-------- Information provided --------
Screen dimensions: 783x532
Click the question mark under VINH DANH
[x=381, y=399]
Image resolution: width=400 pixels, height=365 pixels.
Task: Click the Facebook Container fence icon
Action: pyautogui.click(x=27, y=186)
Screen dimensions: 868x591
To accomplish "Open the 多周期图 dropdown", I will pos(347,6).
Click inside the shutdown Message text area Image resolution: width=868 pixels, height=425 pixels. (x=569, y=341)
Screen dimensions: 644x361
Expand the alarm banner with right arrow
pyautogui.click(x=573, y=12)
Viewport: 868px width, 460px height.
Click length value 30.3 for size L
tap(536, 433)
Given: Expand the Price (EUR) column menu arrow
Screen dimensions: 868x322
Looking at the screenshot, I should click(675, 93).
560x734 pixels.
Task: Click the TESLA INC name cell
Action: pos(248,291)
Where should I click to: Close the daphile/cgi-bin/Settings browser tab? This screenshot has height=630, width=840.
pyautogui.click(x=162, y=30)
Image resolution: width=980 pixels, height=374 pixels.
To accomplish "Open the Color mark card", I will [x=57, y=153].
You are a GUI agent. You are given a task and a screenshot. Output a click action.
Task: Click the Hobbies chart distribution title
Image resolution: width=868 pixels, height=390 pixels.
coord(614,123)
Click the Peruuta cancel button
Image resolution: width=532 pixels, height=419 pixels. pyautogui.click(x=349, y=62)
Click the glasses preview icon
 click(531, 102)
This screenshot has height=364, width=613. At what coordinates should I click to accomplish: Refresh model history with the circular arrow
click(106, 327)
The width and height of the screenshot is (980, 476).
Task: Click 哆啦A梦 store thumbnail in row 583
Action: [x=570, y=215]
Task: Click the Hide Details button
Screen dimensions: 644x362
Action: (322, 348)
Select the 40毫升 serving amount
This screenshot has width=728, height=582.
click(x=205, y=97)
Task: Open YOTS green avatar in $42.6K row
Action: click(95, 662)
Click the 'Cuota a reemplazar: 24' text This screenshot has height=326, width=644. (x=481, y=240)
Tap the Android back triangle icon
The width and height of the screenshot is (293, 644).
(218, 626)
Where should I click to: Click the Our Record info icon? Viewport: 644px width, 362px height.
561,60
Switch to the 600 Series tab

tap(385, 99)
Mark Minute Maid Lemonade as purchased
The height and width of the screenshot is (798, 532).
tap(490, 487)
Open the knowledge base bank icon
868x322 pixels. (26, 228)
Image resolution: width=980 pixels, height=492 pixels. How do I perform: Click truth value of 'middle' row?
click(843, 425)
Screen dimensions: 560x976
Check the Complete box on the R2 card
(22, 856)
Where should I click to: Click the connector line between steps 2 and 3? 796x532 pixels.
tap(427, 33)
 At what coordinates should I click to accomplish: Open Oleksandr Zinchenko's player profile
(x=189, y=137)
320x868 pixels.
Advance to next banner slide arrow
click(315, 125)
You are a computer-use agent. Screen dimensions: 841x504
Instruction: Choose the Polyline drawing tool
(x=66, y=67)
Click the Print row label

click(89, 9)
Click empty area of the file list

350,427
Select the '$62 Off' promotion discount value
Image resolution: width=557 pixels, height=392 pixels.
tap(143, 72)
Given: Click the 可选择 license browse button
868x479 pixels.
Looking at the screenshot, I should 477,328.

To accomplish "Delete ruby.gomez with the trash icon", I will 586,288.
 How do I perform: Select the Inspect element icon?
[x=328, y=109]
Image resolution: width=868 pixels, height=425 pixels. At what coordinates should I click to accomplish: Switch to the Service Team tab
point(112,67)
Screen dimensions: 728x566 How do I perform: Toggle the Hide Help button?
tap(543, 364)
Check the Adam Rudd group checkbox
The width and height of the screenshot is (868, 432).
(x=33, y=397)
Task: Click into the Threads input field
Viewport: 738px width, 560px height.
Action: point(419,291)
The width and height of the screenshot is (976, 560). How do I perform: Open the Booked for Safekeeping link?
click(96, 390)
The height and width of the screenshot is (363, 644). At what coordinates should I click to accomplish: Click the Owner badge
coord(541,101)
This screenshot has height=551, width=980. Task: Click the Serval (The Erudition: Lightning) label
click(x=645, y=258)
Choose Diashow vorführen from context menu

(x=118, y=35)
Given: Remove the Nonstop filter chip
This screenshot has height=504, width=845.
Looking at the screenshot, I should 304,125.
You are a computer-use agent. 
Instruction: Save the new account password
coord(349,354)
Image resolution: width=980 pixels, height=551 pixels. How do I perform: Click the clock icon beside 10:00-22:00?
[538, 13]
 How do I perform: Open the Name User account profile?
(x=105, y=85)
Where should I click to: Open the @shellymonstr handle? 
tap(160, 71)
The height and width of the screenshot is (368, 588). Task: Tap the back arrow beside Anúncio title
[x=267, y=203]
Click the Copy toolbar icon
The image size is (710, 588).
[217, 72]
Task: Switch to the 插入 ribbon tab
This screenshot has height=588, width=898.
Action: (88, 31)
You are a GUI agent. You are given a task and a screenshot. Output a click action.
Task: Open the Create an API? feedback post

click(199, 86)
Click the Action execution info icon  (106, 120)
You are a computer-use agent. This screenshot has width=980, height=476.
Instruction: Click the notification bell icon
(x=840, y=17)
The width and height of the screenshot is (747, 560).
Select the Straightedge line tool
--------
■ Task objective
Copy out the entries. Change nothing.

■ Completed exercise
Screen dimensions: 783x532
Click the question mark under VINH DANH
[x=381, y=399]
Image resolution: width=400 pixels, height=365 pixels.
Task: Click the Facebook Container fence icon
Action: pyautogui.click(x=27, y=186)
Screen dimensions: 868x591
To accomplish "Open the 多周期图 dropdown", I will pos(347,6).
Click inside the shutdown Message text area Image resolution: width=868 pixels, height=425 pixels. (x=569, y=341)
Screen dimensions: 644x361
Expand the alarm banner with right arrow
pyautogui.click(x=573, y=12)
Viewport: 868px width, 460px height.
Click length value 30.3 for size L
tap(536, 433)
Given: Expand the Price (EUR) column menu arrow
Screen dimensions: 868x322
Looking at the screenshot, I should click(675, 93).
560x734 pixels.
Task: Click the TESLA INC name cell
Action: pos(248,291)
Where should I click to: Close the daphile/cgi-bin/Settings browser tab? This screenshot has height=630, width=840.
pyautogui.click(x=162, y=30)
Image resolution: width=980 pixels, height=374 pixels.
To accomplish "Open the Color mark card", I will [x=57, y=153].
You are a GUI agent. You are given a task and a screenshot. Output a click action.
Task: Click the Hobbies chart distribution title
Image resolution: width=868 pixels, height=390 pixels.
coord(614,123)
Click the Peruuta cancel button
Image resolution: width=532 pixels, height=419 pixels. pyautogui.click(x=349, y=62)
Click the glasses preview icon
 click(531, 102)
This screenshot has height=364, width=613. At what coordinates should I click to accomplish: Refresh model history with the circular arrow
click(106, 327)
The width and height of the screenshot is (980, 476).
Task: Click 哆啦A梦 store thumbnail in row 583
Action: [x=570, y=215]
Task: Click the Hide Details button
Screen dimensions: 644x362
Action: (322, 348)
Select the 40毫升 serving amount
This screenshot has width=728, height=582.
click(x=205, y=97)
Task: Open YOTS green avatar in $42.6K row
Action: click(95, 662)
Click the 'Cuota a reemplazar: 24' text This screenshot has height=326, width=644. (x=481, y=240)
Tap the Android back triangle icon
The width and height of the screenshot is (293, 644).
(218, 626)
Where should I click to: Click the Our Record info icon? Viewport: 644px width, 362px height.
561,60
Switch to the 600 Series tab

tap(385, 99)
Mark Minute Maid Lemonade as purchased
The height and width of the screenshot is (798, 532).
tap(490, 487)
Open the knowledge base bank icon
868x322 pixels. (26, 228)
Image resolution: width=980 pixels, height=492 pixels. How do I perform: Click truth value of 'middle' row?
click(843, 425)
Screen dimensions: 560x976
Check the Complete box on the R2 card
(22, 856)
Where should I click to: Click the connector line between steps 2 and 3? 796x532 pixels.
tap(427, 33)
 At what coordinates should I click to accomplish: Open Oleksandr Zinchenko's player profile
(x=189, y=137)
320x868 pixels.
Advance to next banner slide arrow
click(315, 125)
You are a computer-use agent. Screen dimensions: 841x504
Instruction: Choose the Polyline drawing tool
(x=66, y=67)
Click the Print row label

click(89, 9)
Click empty area of the file list

350,427
Select the '$62 Off' promotion discount value
Image resolution: width=557 pixels, height=392 pixels.
tap(143, 72)
Given: Click the 可选择 license browse button
868x479 pixels.
Looking at the screenshot, I should 477,328.

To accomplish "Delete ruby.gomez with the trash icon", I will 586,288.
 How do I perform: Select the Inspect element icon?
[x=328, y=109]
Image resolution: width=868 pixels, height=425 pixels. At what coordinates should I click to accomplish: Switch to the Service Team tab
point(112,67)
Screen dimensions: 728x566 How do I perform: Toggle the Hide Help button?
tap(543, 364)
Check the Adam Rudd group checkbox
The width and height of the screenshot is (868, 432).
(x=33, y=397)
Task: Click into the Threads input field
Viewport: 738px width, 560px height.
Action: point(419,291)
The width and height of the screenshot is (976, 560). How do I perform: Open the Booked for Safekeeping link?
click(96, 390)
The height and width of the screenshot is (363, 644). At what coordinates should I click to accomplish: Click the Owner badge
coord(541,101)
This screenshot has height=551, width=980. Task: Click the Serval (The Erudition: Lightning) label
click(x=645, y=258)
Choose Diashow vorführen from context menu

(x=118, y=35)
Given: Remove the Nonstop filter chip
This screenshot has height=504, width=845.
Looking at the screenshot, I should 304,125.
You are a computer-use agent. 
Instruction: Save the new account password
coord(349,354)
Image resolution: width=980 pixels, height=551 pixels. How do I perform: Click the clock icon beside 10:00-22:00?
[538, 13]
 How do I perform: Open the Name User account profile?
(x=105, y=85)
Where should I click to: Open the @shellymonstr handle? 
tap(160, 71)
The height and width of the screenshot is (368, 588). Task: Tap the back arrow beside Anúncio title
[x=267, y=203]
Click the Copy toolbar icon
The image size is (710, 588).
[217, 72]
Task: Switch to the 插入 ribbon tab
This screenshot has height=588, width=898.
Action: (88, 31)
You are a GUI agent. You are given a task and a screenshot. Output a click action.
Task: Open the Create an API? feedback post

click(199, 86)
Click the Action execution info icon  (106, 120)
You are a computer-use agent. This screenshot has width=980, height=476.
Instruction: Click the notification bell icon
(x=840, y=17)
The width and height of the screenshot is (747, 560).
Select the Straightedge line tool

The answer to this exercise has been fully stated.